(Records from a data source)

▶

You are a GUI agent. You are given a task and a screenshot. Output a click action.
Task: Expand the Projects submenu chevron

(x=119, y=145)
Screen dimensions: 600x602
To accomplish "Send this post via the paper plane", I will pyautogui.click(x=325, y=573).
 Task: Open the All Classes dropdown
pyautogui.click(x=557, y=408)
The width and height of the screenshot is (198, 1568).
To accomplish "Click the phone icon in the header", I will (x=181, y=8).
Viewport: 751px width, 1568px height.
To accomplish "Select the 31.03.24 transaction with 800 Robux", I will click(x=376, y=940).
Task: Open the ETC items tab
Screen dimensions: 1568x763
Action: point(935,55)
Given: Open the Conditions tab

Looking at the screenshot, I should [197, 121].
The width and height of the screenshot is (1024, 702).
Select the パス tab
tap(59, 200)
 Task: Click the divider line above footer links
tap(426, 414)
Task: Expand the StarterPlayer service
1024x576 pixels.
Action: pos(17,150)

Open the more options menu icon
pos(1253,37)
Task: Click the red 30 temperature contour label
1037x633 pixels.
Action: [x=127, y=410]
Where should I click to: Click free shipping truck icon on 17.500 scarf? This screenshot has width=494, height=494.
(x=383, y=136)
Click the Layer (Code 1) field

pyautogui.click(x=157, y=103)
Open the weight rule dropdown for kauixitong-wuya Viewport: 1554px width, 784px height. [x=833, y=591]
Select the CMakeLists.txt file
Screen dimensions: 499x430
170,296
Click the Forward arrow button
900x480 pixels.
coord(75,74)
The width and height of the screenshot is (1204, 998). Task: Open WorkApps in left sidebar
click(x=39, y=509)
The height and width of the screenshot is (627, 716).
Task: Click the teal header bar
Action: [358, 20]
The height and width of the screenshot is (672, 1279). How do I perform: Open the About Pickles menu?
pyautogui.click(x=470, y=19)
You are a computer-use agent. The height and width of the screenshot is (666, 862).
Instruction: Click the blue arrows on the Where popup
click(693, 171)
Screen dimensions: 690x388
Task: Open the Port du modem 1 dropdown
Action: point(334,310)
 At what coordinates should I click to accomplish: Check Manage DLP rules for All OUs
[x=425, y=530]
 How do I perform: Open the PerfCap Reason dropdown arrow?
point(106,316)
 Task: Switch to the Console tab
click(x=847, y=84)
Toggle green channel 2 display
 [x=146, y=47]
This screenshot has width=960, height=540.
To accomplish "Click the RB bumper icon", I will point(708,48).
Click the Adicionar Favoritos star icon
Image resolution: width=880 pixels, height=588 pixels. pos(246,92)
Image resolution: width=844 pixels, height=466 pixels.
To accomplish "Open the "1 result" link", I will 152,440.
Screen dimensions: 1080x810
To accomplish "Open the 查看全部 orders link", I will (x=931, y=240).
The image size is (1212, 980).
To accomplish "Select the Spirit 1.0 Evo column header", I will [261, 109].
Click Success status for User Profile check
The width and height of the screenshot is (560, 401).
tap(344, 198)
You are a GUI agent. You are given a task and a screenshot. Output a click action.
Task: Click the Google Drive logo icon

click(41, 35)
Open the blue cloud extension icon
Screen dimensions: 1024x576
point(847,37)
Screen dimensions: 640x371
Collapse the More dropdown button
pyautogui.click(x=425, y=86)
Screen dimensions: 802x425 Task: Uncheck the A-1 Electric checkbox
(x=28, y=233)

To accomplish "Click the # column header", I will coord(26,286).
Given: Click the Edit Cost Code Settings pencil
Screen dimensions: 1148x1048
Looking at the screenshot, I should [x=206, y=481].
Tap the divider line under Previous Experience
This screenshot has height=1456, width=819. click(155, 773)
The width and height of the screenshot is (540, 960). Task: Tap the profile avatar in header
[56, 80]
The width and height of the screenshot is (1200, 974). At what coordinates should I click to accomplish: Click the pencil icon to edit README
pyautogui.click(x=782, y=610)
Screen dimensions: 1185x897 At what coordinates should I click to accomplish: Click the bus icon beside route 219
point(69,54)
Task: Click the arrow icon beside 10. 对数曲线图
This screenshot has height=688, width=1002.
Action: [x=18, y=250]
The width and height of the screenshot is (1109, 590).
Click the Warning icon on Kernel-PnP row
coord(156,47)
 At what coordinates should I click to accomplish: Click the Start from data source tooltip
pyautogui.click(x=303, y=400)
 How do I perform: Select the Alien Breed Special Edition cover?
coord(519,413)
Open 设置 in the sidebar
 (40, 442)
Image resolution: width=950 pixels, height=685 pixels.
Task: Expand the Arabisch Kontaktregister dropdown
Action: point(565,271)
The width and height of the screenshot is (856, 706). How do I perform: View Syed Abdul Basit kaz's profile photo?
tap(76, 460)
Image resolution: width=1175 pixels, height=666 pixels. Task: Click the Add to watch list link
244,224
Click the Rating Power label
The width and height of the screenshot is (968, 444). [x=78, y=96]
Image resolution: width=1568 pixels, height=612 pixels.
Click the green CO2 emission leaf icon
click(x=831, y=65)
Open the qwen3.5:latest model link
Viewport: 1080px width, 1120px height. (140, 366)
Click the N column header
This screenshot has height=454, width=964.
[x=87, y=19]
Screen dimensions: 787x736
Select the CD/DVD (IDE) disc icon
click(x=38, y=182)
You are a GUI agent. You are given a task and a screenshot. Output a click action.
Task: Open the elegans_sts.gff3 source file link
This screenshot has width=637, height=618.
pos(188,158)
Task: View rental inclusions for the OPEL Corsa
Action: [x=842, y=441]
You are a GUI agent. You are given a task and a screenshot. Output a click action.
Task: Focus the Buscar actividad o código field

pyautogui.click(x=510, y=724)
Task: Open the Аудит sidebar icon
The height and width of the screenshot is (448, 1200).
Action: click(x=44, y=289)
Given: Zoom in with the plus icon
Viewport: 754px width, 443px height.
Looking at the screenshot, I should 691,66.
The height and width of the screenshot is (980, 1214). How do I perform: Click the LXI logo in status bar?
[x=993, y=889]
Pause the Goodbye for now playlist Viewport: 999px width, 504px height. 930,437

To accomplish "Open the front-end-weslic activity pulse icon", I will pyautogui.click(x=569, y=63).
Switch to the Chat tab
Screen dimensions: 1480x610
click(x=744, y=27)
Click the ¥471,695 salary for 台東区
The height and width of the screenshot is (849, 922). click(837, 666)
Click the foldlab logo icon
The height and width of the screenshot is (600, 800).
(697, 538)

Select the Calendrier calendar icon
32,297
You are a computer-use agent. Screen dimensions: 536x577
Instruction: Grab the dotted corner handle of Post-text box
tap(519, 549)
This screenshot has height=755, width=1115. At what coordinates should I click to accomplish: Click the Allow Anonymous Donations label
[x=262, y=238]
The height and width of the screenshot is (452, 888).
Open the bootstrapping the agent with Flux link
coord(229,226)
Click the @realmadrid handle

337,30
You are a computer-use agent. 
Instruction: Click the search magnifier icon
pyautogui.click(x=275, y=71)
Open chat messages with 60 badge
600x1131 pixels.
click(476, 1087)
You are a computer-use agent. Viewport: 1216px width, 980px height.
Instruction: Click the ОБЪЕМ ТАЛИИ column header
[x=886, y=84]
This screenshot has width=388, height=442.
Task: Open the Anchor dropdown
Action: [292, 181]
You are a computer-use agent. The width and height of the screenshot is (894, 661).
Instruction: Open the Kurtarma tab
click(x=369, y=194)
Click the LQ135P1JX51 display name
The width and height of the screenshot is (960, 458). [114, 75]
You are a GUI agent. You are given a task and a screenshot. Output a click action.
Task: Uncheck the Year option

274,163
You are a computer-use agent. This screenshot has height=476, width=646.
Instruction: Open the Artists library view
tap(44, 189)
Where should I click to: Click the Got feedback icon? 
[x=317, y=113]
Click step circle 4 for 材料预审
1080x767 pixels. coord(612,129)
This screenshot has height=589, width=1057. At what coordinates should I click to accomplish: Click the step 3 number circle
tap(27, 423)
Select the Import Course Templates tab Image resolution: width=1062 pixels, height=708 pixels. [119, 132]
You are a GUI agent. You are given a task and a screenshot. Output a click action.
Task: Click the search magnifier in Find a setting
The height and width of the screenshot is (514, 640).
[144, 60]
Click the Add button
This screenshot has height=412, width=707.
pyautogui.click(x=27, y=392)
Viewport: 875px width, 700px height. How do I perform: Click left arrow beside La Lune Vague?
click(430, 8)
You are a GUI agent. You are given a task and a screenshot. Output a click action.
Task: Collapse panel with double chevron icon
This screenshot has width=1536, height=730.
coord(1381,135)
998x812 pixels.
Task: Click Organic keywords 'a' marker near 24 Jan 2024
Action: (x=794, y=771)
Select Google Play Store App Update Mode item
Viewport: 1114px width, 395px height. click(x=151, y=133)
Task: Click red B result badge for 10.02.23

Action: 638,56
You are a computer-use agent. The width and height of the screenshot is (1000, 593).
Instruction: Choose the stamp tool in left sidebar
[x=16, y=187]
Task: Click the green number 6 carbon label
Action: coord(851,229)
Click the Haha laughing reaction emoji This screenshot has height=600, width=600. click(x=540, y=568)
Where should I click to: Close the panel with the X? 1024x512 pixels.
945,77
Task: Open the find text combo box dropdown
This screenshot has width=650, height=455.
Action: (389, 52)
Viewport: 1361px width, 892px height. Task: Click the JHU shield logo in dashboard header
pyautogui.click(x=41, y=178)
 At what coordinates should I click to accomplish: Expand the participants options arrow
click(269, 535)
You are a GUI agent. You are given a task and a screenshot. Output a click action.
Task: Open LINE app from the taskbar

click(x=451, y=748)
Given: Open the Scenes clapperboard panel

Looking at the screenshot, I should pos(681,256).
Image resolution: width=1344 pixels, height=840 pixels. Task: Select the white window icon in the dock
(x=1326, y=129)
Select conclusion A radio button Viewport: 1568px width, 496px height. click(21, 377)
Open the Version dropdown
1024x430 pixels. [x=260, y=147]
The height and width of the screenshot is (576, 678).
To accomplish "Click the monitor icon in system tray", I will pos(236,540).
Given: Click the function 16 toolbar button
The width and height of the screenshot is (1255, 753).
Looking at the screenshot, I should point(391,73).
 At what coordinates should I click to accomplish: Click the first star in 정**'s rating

◀

__TASK__
Set down, exactly as they appear, the lines above from the first one to the line that holds "Screen dimensions: 600x602", both included, please, and no others.

__SOLUTION FOR THIS EXERCISE__
You are a GUI agent. You are given a task and a screenshot. Output a click action.
Task: Expand the Projects submenu chevron

(x=119, y=145)
Screen dimensions: 600x602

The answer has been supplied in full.